How to install solar thermal panels?
We always recommend that you ask an MCS-registered company to install your solar thermal panels so you can take advantage of the RHI and any other schemes that may come up in the future. However, if you’re sure you want to do it yourself or you just want a rundown of what the installers will do, here are the general steps on how to install solar thermal panels:
  1. After the installer’s measured up, given you an estimated output and recommended some systems for you, they’ll arrange date to come to your home to install the solar thermal panels. They’ll also let you know if any scaffolding will be required.
  2. Next, they will start to fit the panels, or collectors, to your roof. Stainless steel brackets will be provided with the system and they will remove your roof tiles or slates to attach the brackets to the rafters. They’ll then replace the tiles and add waterproof flashing to ensure you don’t get any roof leaks, and add the frame.
  3. If you’ve chosen evacuated tube solar thermal panels, the installer will bolt the heat transfer unit to the top of the frame but not install the tubes until nearer the end. This is because the tubes start to transfer heat to the exchanger immediately, and when everything is unconnected this could damage the unit.
  4. If you don’t need a new boiler with your installation, a new dual coil water cylinder, pump and system control system will be fitted. It’s best in a loft or upper floor of your home.
  5. A new thermal store or hot water tank that will store the heat provided by the solar system is much larger than a standard tank but it may fit in the spot of your old one. The installer will ensure that it’s connected to the mains cold water, your other heating source (such as a gas boiler or biomass boiler), immersion heater, temperature sensors and the solar collectors themselves.
  6. Next they will install the pumping station, usually near the water tank. The expansion tank will be installed on the solar thermal loop, which is usually nearby. Its job is to prevent pressure changes that could damage the system.
  7. You’ll get a heat generation meter which must be MCS-certified if you want to take advantage of the RHI, and any control equipment that comes with the system will be installed.
  8. The installers will then bring the system to pressure by pumping the heat transfer liquid into the system up to a pressure of around 2 bar.
  9. Finally, your MCS-registered installer will register your solar thermal system so you can apply for RHI payments of up to £525 per year.
  10. So that’s the process of installing solar thermal panels. Remember – it's always best to use a professional to install any kind of renewable technology.
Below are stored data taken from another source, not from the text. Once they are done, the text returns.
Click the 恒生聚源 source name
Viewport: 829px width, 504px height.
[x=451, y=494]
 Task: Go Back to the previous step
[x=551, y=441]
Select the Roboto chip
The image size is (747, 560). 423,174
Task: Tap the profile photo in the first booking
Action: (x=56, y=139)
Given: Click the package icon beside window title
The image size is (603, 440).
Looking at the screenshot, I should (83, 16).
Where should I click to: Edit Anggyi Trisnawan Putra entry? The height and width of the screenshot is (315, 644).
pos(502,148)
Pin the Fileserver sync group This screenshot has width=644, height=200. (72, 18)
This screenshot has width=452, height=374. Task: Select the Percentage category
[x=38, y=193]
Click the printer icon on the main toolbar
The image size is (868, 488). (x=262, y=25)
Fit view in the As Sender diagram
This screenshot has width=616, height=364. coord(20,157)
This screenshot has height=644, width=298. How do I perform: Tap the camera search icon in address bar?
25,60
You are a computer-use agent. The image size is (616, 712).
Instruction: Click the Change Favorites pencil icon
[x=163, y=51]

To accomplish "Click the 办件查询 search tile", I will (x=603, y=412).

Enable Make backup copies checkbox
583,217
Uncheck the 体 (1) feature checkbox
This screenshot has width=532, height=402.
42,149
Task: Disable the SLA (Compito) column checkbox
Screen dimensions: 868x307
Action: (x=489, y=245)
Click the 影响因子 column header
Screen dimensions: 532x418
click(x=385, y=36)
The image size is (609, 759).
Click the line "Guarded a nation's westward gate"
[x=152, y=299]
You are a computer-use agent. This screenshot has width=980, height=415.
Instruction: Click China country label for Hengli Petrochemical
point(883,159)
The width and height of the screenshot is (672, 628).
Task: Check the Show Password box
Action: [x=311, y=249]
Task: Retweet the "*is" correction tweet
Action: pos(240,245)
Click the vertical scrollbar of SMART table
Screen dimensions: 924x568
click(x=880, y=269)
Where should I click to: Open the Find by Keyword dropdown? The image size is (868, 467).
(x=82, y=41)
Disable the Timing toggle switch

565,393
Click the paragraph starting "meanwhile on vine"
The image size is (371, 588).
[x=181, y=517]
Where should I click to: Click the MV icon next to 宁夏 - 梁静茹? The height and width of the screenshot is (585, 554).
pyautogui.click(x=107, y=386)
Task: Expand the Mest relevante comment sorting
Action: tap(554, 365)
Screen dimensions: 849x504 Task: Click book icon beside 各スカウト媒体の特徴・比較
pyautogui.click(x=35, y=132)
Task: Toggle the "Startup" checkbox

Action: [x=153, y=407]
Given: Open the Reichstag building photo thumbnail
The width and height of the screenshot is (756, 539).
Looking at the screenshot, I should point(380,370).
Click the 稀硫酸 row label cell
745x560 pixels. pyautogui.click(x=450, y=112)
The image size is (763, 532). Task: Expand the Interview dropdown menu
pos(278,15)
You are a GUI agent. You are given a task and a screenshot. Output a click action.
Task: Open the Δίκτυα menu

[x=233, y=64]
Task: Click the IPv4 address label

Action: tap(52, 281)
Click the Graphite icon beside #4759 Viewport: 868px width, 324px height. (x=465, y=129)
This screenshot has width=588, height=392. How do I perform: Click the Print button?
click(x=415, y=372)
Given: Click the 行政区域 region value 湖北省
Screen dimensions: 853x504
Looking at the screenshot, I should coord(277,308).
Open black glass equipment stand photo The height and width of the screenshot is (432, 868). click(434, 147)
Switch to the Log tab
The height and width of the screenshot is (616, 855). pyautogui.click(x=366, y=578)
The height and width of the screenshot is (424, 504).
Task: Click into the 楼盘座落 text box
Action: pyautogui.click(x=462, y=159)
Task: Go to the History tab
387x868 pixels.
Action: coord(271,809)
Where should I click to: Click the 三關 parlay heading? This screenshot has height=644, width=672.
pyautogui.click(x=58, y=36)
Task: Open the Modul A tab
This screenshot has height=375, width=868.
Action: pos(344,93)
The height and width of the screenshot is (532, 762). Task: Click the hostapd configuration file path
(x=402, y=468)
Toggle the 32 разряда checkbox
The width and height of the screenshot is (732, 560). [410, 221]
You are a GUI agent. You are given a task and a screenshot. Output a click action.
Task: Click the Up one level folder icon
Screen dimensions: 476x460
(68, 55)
How much do solar thermal panels cost?
How much solar thermal panels cost in total will depend on whether you’re engaging an MCS-registered installer to fit them for you or whether you’re going to do it yourself. We’d always recommend that you get a reputable company to install them for you, since they have all the relevant skills and training to do the best job. However, there are DIY solar thermal panel kits out there that have everything you need to install them. If you get an MCS-registered company to install your solar thermal panels, you should expect to spend between £4,000 and £5,000. If you buy a solar thermal panel kit online, it will set you back between £1,500 and £2,000 - but you won’t be able to claim Renewable Heat Incentive (RHI) payments. The RHI is a Government scheme that pays you for every unit of heat that you generate from renewable sources, including solar thermal panels. If you’re in a 6-person household and you installed a 6m2 system, you could earn up to £525 per year for seven years. That means that you could pay off over half your system with these payments. Plus, if you’re switching from gas fuel, you can expect to save £60 a year on your bills, but switch from LPG and it could be as much as £100 a year. So while the cost of solar thermal panels will be more upfront if you choose to get them installed by an MCS-registered professional, you could make half the cost back in RHI payments and fuel bill savings, so it’s well worth getting them fitted properly.